Dan cuenta de su compromiso cívico, el notable desempeño en los cargos que ocupó: Secretario General de la Administración, Ministro de Relaciones Exteriores, Embajador del Ecuador ante la Casa Blanca y Presidente de la Comisión que negoció la paz con el Perú. En este último, también brillaron las cualidades del jurista fino, para contribuir significativamente en un trascendental capítulo de nuestra vida republicana. Emprendería con energía incombustible, en el proyecto de la Fundación “Hacia la Seguridad” que creó. Su interés no fue otro que devolver a los jueces el papel independiente y protagónico que hoy se les niega, pero que en todo orden civilizado es la condición de la seguridad jurídica que Édgar Terán defendió, con el brío de su inteligencia y temperamento; proyectar al Ecuador hacia la modernidad, arrancándole de la estrechez de sus complejos y del discurso estatista tan arraigado en nuestra “cultura jurídica”.
Libró incontables batallas jurídicas y políticas. Algunas las sostuvo en soledad, inspirado quizás en la máxima que Henrik Ibsen planteaba en una de sus obras: “El hombre más fuerte del mundo es el que está solo”. La inició en el 2006, en la que me distinguió el honor de acompañarlo junto a otros ecuatorianos empeñados en romper la fatalidad de aquella máxima. Édgar Terán quería advertirnos de las amenazas que se cernían, de que nos convirtiéramos en la pieza de un engranaje totalitario, de aquel que ha sometido a los pueblos iraní, libio, venezolano y cubano, sojuzgados por tiranías asesinas, consolidadas mediante el embuste, el control de la información, la hipocresía internacional y los discursos “políticamente correctos” que Édgar desenmascaró con valentía.
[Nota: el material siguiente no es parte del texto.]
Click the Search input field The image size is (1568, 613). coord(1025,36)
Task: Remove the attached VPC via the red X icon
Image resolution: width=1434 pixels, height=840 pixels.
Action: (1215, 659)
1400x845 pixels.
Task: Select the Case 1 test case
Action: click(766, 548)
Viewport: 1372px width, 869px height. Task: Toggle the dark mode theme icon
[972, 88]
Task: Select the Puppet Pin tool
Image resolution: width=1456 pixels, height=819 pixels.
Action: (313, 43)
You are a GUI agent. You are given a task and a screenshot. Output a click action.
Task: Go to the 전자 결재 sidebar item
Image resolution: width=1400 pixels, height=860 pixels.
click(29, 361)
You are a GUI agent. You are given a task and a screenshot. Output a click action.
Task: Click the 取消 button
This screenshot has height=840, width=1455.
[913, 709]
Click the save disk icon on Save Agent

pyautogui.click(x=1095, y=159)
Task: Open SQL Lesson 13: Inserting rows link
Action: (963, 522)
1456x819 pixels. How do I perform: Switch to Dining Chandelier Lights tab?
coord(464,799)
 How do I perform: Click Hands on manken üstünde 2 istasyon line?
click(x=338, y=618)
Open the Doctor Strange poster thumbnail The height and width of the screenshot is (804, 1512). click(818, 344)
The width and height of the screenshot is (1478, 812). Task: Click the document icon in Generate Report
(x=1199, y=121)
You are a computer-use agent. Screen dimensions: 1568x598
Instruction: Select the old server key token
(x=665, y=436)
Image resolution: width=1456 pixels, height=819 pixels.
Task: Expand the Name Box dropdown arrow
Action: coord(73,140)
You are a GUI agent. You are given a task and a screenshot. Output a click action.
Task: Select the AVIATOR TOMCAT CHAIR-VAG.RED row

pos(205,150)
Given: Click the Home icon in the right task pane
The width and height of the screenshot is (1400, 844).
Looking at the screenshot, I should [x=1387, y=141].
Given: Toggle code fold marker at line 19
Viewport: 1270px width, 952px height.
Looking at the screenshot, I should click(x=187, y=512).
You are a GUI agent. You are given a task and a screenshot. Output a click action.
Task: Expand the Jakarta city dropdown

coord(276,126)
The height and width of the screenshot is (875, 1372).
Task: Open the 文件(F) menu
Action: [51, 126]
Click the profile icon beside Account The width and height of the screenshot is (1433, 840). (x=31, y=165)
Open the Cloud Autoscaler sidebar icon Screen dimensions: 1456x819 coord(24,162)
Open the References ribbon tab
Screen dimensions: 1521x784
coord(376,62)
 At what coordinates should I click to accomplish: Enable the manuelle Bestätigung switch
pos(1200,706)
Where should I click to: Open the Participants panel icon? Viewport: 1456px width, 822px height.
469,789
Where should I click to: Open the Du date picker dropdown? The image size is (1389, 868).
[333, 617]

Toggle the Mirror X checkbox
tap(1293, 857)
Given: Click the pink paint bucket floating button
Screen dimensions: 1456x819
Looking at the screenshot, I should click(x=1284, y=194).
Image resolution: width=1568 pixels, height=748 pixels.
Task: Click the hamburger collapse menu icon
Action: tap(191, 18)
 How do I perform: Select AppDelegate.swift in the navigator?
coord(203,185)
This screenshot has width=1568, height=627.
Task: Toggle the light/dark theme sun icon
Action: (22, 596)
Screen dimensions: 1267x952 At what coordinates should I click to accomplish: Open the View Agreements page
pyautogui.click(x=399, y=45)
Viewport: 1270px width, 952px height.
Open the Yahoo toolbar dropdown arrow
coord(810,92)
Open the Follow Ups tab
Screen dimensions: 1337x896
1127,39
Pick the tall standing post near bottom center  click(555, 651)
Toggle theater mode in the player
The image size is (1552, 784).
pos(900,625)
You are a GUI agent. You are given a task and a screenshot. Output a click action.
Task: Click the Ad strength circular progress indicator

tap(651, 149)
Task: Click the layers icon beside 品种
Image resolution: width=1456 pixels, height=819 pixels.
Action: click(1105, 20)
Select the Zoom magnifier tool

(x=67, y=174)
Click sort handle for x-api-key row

Anticipó con lucidez, que el narcoterrorismo no tardaría en corroer el tejido social del país. Tampoco se equivocó. Pocos como él comprendieron desde antes de 2007, que el crimen organizado, tributario de ese narcoterrorismo, se tomaría calles y carreteras del Ecuador. El desmantelamiento de unidades especializadas de la Policía, la persecución a sus mejores oficiales y las ofertas de indultar delincuentes organizados, son algunos episodios que en los últimos tiempos han contribuido a que se cumpla, – y al pie de la letra-, los presagios de un estadista que entendió con claridad todo este proceso falsificador.